:: TEXT BLOCK

New York ยท Updated July 2026 ยท Verified by InmateAid

Parenting From Prison in New York

Parenting From Prison in New York

New York made phone calls from its state prisons free on August 1, 2025. The New York Department of Corrections and Community Supervision pays the bill directly to Securus Technologies at 1.5 cents per minute. Previously, the incarcerated person paid 2.4 cents per minute plus service fees. Now: nothing. The calls are free, unlimited, and available both through the traditional wall phones in housing units and through the phone application on tablets across all 42 DOCCS facilities.

That is the headline for New York, and it joins California, Connecticut, Illinois, Massachusetts, and Minnesota as states in this series where the financial calculation before calling your children has been eliminated. The question that replaced it is the same in every free-call state: what are you going to say?

The answer to that question is what this guide is about. The tools are there. The free call, the tablet, the JPay message, the in-person visit. This guide covers how each one works and what a parent does with each one to remain real to their children across whatever distance New York's geography puts between them.

Free Calls Since August 2025: How the System Works

The free call goes through Securus Technologies, the DOCCS phone contractor. Families who previously had Securus accounts set up to receive calls should have those accounts still active. The process for receiving calls is the same as before, except the charge per minute is now paid by the state rather than the family or the incarcerated individual.

Calls are available via two channels: the traditional phones on the housing unit floor, and the phone application now installed on general population tablets after DOCCS completed Wi-Fi deployment across all facilities. If you are in a general population housing unit and have a tablet with Wi-Fi access, you can place calls through the tablet app. If you are near a floor phone, you can call from there. Either way, the call is free.

For families: no funding is needed for the call itself. The Securus account may still be useful for other services, but the phone call arrives at no charge. If you have trouble receiving calls, contact Securus at **securustech.net** or **1-800-844-6591**.

No incoming calls. All calls are outgoing, monitored, and recorded except attorney calls. The free call is only as good as how you use it. Know which child this call is for before you dial. Have the one specific question ready. Give the child their full 15 minutes. End with I love you.

Tablets, Wi-Fi, and What 29,000 Devices Look Like in Practice

As of June 2025, DOCCS had deployed more than 29,000 tablets and over 1,000 kiosks across 42 state correctional facilities. The contract runs through Securus and JPay, which is Securus's subsidiary. Wi-Fi is now active across all facilities, enabling the tablet to function as a calling device and a messaging device without requiring connection to a kiosk.

What this means for a parent: the tablet is now a comprehensive communication platform. Phone calls through the app. Secure messages through JPay. Educational content. Media. All in one device that lives in the housing unit rather than requiring a trip to a kiosk during limited hours.

::::

GIVEN PROBLEM 1: Edit the passage of the prison parenting guide that opens with the words containing "For families: no" and closes with "at **securustech.net** or **1-800-844-6591**.", replacing "no charge" with "no cost".
GIVEN PROBLEM 2: According to the prison parenting guide, how many tablets had DOCCS deployed as of June 2025?
GIVEN PROBLEM 3: Write the next part of the prison parenting guide, picking up after its last sentence.
None of this work requires the data.

:: PROVIDED DATA

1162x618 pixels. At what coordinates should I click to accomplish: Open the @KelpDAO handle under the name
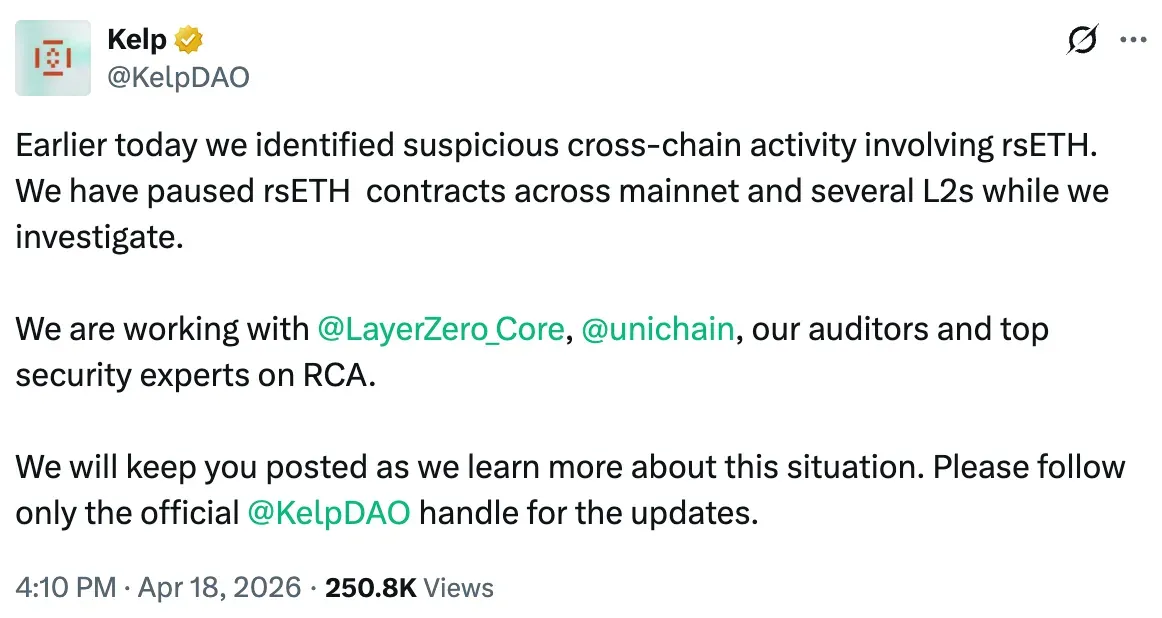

::::

OUTPUT 1:
For families: no funding is needed for the call itself. The Securus account may still be useful for other services, but the phone call arrives at no cost. If you have trouble receiving calls, contact Securus at **securustech.net** or **1-800-844-6591**.

OUTPUT 2: More than 29,000.

OUTPUT 3:
The tablet audit completed by the New York State Comptroller's Office in August 2025 noted that DOCCS had not fully implemented all oversight recommendations for the tablet program, but also confirmed that the core communication functions are operational. For a parent, the relevant fact is practical: the tablet works for calls and messages. Use it.

JPay Secure Messaging: The Daily Thread

The Secure Messaging Program at DOCCS runs through JPay. Every incarcerated individual receives **four free stamps per month**, replenished on the first of each month. Free stamps do not accumulate past the monthly reset.

Families purchase additional stamps through JPay at **jpay.com** or by calling JPay Customer Support at **1-800-574-5729**. Stamps cost between 9 and 12 cents each depending on the bundle. DOCCS receives no commission on JPay stamp purchases.

All secure messages go through content screening. The incarcerated individual's email address for JPay must be obtained from them directly. A JPay account is required before any messaging can begin.

For a parent, the JPay message is the daily thread between the free calls. A short message in the morning that says I was thinking about you before breakfast. What is happening this week that I should know about? is a piece of daily parenting delivered through a 9-cent stamp. With four free stamps per month and additional stamps affordable enough to sustain a daily habit, there is no practical financial barrier to messaging your children through JPay every day.

Write to each child individually. One message, their name in the opening, their world inside it. A child who receives a personal JPay message written specifically to them is in a relationship with their parent that the absence has not interrupted. That relationship carries.

Visiting in New York: Weekend-Only and the Wait

Visiting at most DOCCS facilities is currently limited to weekends due to staffing constraints that followed a period of correctional officer unrest. Wednesday visits have been suspended. For families with children in weekend activities, sport schedules, or any weekend obligation, this limitation is a real planning challenge.

The wait lines at weekend visits have also drawn attention. One family advocate who was quoted after the free call announcement said she would rather pay $120 a month and visit without waiting 3.5 hours in line. That is the honest trade-off as it exists in New York right now: free phone calls, and harder in-person visiting.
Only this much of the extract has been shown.